Entries follow. Give back exactly the lines starting at the one containing "Instruction: Sort by 推定月間節約額 column arrow" and ending at the one containing "Task: Click the red F6 stop button", and no other lines.

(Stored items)
• • • • •
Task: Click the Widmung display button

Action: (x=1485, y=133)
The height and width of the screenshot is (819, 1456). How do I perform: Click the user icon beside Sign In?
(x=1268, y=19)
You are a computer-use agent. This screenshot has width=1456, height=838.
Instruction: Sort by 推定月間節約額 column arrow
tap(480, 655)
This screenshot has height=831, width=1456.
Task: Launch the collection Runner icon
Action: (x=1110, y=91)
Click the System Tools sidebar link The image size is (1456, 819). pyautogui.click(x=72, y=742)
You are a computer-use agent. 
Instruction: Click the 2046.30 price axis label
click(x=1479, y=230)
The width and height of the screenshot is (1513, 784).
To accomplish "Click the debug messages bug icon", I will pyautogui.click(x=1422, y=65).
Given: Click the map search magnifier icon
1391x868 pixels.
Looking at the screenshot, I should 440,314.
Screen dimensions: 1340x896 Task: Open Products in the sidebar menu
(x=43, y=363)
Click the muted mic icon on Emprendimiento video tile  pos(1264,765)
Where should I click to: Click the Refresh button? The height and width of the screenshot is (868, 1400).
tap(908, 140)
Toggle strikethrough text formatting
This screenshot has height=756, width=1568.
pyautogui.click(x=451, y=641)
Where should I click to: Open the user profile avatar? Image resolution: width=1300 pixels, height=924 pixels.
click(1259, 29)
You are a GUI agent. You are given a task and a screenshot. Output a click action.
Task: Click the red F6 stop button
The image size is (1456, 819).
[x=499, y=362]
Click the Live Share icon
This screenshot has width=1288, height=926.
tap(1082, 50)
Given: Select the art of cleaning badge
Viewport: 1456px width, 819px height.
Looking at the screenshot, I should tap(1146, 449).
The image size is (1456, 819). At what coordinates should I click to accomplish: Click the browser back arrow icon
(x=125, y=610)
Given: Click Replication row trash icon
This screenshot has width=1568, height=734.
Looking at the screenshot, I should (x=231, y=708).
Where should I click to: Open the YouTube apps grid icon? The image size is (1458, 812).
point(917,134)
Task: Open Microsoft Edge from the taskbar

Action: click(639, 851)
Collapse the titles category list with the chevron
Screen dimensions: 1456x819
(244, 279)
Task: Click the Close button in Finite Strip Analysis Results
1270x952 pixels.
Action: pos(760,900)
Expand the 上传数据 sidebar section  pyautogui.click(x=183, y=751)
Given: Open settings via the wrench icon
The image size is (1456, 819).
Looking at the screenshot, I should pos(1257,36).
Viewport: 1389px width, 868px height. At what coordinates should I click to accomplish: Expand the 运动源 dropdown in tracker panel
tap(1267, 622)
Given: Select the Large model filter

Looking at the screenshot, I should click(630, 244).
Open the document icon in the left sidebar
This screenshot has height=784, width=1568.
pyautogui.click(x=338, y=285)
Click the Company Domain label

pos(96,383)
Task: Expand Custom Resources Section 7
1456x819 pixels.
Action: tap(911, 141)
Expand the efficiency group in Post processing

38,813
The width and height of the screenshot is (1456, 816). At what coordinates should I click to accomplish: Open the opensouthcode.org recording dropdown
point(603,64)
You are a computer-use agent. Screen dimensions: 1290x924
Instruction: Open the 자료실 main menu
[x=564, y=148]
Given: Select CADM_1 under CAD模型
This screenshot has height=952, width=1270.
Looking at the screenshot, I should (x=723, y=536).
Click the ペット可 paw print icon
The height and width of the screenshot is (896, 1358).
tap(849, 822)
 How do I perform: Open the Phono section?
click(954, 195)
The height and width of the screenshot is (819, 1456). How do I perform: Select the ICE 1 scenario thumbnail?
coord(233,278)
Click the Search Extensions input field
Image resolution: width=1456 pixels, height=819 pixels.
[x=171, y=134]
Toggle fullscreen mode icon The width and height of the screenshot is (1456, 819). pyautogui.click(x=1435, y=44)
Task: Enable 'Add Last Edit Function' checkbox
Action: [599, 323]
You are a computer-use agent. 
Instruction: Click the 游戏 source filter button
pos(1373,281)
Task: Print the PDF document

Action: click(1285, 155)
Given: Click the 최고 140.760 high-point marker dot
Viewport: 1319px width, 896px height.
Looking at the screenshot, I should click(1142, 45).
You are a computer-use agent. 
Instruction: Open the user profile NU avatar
• • • • •
Your solution -
Instruction: Sort by 推定月間節約額 column arrow
tap(480, 655)
This screenshot has height=831, width=1456.
Task: Launch the collection Runner icon
Action: (x=1110, y=91)
Click the System Tools sidebar link The image size is (1456, 819). pyautogui.click(x=72, y=742)
You are a computer-use agent. 
Instruction: Click the 2046.30 price axis label
click(x=1479, y=230)
The width and height of the screenshot is (1513, 784).
To accomplish "Click the debug messages bug icon", I will pyautogui.click(x=1422, y=65).
Given: Click the map search magnifier icon
1391x868 pixels.
Looking at the screenshot, I should 440,314.
Screen dimensions: 1340x896 Task: Open Products in the sidebar menu
(x=43, y=363)
Click the muted mic icon on Emprendimiento video tile  pos(1264,765)
Where should I click to: Click the Refresh button? The height and width of the screenshot is (868, 1400).
tap(908, 140)
Toggle strikethrough text formatting
This screenshot has height=756, width=1568.
pyautogui.click(x=451, y=641)
Where should I click to: Open the user profile avatar? Image resolution: width=1300 pixels, height=924 pixels.
click(1259, 29)
You are a GUI agent. You are given a task and a screenshot. Output a click action.
Task: Click the red F6 stop button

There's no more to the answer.